Der Himmel über Berlin…


…sieht von hier aus irgendwie besonders gut aus. Seit fast zwei Wochen ist das Tempelhofer Flugfeld – oder wie er anscheinend heißen soll – der Tempelhofer Park tagsüber geöffnet. Als ich am Montag nach der Eröffnung mit der S-Bahn dran vorbeifuhr, verspürte ich erstmals einen Hauch von Central Park – da drehte ein einsamer Jogger am Zaun entlang seine Runde (wieso muß ich dabei immer an Dustin Hoffman als Marathonmann denken?)



Hat man erst einmal einen der Eingänge gefunden[1] offenbart sich: was in der Draufsicht schön übersichtlich aussieht, ist in Wirklichkeit natürlich riesig. So bin ich beim ersten Besuch ca. drei Stunden in flottem Tempo herumgewandert, bis ich mich wunderte, warum ich jetzt doch etwas kaputt war. Es blühen schöne Wiesenblumen, und in einigen Teilen des Feldes brüten geschützte Vogelarten, etwa die Feldlerche (Nomen est omen).

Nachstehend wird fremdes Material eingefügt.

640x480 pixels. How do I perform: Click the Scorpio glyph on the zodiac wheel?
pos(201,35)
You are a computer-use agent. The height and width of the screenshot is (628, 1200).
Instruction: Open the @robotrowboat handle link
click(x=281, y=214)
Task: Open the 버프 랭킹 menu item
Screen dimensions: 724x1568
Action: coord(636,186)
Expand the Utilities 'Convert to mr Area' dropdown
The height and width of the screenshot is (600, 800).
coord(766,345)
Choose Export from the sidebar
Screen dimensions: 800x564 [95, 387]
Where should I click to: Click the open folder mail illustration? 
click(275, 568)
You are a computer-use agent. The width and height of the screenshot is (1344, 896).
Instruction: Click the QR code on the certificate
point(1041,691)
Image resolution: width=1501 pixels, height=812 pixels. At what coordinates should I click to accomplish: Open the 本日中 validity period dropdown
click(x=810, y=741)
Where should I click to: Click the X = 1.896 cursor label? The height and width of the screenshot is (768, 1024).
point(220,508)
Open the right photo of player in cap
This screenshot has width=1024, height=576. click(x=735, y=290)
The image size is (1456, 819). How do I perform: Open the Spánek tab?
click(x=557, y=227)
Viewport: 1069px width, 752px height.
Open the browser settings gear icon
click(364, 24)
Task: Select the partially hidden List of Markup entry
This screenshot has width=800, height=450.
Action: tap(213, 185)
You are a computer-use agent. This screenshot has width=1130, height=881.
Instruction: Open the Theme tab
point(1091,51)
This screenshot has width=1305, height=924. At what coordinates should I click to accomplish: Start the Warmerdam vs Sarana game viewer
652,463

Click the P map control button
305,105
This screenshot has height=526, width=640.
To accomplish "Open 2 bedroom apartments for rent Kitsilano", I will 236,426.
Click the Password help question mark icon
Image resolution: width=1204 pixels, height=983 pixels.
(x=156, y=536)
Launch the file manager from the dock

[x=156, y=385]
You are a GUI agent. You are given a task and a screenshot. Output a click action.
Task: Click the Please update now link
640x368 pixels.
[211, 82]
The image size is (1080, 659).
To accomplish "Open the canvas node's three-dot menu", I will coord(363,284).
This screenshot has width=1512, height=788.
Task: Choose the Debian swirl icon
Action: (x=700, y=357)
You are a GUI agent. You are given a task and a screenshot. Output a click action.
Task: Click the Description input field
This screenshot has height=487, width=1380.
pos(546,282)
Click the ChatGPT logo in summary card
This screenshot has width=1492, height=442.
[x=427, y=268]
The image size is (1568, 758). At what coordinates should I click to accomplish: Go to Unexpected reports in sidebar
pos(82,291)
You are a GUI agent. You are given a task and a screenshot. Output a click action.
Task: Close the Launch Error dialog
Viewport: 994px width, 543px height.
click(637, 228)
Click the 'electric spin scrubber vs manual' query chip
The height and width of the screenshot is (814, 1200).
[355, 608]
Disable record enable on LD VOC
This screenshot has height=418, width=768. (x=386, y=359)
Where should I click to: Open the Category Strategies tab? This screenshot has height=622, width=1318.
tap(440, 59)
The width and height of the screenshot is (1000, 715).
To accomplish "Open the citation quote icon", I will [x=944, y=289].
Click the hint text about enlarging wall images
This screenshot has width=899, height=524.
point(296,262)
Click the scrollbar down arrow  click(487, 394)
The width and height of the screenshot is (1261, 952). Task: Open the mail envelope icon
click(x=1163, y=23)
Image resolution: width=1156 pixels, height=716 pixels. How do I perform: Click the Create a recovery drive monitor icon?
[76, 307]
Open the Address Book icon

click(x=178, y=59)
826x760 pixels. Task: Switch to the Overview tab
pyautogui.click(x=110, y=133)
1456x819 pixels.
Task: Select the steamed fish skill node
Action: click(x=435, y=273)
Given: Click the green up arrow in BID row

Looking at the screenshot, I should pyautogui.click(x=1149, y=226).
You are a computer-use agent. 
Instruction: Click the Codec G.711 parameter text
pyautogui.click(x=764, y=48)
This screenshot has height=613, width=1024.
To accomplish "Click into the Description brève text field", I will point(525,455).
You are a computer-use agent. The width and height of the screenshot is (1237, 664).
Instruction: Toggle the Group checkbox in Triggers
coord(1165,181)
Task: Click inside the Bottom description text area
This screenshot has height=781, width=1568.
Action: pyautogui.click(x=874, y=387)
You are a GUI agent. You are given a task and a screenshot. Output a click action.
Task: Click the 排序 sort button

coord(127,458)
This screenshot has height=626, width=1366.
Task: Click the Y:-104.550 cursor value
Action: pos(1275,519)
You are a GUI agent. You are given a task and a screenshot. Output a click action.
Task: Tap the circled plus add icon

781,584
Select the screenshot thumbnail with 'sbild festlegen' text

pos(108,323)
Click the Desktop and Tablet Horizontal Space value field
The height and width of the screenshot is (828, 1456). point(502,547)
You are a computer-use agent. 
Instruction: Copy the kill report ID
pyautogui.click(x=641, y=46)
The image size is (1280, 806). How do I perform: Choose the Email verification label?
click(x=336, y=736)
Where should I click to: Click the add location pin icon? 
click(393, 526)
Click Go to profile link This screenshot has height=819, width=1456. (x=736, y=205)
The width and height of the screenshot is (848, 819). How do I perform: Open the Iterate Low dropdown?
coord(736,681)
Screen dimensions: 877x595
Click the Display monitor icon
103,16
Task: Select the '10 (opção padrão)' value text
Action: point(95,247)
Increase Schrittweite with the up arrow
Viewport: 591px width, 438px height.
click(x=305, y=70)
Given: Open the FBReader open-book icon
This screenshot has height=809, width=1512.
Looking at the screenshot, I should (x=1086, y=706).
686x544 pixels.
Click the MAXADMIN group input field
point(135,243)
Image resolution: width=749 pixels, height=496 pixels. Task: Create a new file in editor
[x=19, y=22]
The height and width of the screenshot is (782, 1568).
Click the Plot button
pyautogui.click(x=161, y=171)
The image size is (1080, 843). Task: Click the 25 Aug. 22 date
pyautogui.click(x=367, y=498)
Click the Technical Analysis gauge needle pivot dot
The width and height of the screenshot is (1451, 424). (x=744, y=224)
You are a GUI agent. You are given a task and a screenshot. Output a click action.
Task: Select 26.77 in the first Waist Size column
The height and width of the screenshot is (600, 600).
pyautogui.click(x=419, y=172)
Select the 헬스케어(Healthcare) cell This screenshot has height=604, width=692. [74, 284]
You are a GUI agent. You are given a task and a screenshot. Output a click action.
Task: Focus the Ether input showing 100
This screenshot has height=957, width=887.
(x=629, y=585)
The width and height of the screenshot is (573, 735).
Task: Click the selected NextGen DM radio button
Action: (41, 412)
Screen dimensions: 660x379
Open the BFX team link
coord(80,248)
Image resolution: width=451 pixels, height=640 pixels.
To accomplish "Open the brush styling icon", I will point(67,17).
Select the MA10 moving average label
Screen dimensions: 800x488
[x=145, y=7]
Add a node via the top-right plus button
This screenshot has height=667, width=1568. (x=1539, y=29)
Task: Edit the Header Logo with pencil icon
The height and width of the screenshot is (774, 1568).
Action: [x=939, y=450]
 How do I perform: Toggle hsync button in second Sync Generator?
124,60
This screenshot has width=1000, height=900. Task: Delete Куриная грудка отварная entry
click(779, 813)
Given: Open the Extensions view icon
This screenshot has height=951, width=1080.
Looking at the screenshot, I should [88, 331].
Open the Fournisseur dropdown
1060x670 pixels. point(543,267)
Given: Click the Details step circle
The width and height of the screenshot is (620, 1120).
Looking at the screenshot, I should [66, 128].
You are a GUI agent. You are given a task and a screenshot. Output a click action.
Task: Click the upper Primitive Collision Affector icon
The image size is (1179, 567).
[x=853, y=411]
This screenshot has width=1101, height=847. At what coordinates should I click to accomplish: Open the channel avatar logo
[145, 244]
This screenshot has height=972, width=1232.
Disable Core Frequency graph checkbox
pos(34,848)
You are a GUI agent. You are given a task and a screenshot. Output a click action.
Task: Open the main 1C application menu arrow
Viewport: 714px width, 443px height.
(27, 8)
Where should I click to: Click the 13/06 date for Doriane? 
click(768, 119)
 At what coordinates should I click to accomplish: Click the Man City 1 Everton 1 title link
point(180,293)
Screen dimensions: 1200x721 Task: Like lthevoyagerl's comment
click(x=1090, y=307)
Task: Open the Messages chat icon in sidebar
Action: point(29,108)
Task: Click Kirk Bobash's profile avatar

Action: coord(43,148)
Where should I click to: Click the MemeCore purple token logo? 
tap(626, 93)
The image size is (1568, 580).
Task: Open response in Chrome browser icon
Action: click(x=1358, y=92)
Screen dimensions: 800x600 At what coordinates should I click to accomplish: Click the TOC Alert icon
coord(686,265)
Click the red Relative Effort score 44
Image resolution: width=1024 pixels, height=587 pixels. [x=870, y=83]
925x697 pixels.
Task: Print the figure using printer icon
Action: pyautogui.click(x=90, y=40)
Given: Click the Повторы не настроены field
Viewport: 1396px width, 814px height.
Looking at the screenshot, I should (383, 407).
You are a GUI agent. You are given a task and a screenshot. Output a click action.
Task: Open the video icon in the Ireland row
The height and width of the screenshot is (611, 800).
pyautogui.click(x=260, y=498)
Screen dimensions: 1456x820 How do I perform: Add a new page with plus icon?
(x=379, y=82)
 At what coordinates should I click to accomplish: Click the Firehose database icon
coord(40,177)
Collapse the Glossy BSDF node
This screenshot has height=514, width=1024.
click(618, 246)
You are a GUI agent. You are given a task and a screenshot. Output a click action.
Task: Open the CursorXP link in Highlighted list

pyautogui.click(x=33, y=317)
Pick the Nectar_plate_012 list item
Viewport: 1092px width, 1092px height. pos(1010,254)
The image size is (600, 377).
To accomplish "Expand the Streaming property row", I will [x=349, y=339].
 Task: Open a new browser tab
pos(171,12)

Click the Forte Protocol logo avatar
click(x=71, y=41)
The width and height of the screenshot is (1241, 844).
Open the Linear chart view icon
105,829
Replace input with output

Das Tempelhofer Flugfeld ist im Mai bis 21:30 Uhr offen, von Juli bis September bis 22:30 Uhr.

[1] Gar nicht so einfach, wenn man es, wie ich und die meisten, vom Hauptgebäude aus probiert. Man wandert bis ca. Ostchina, bis sich die Hinweise auf einen der Eingänge verdichten (den roten Pfeilen am Zaun folgen). Am besten probiert man es in der Oderstraße.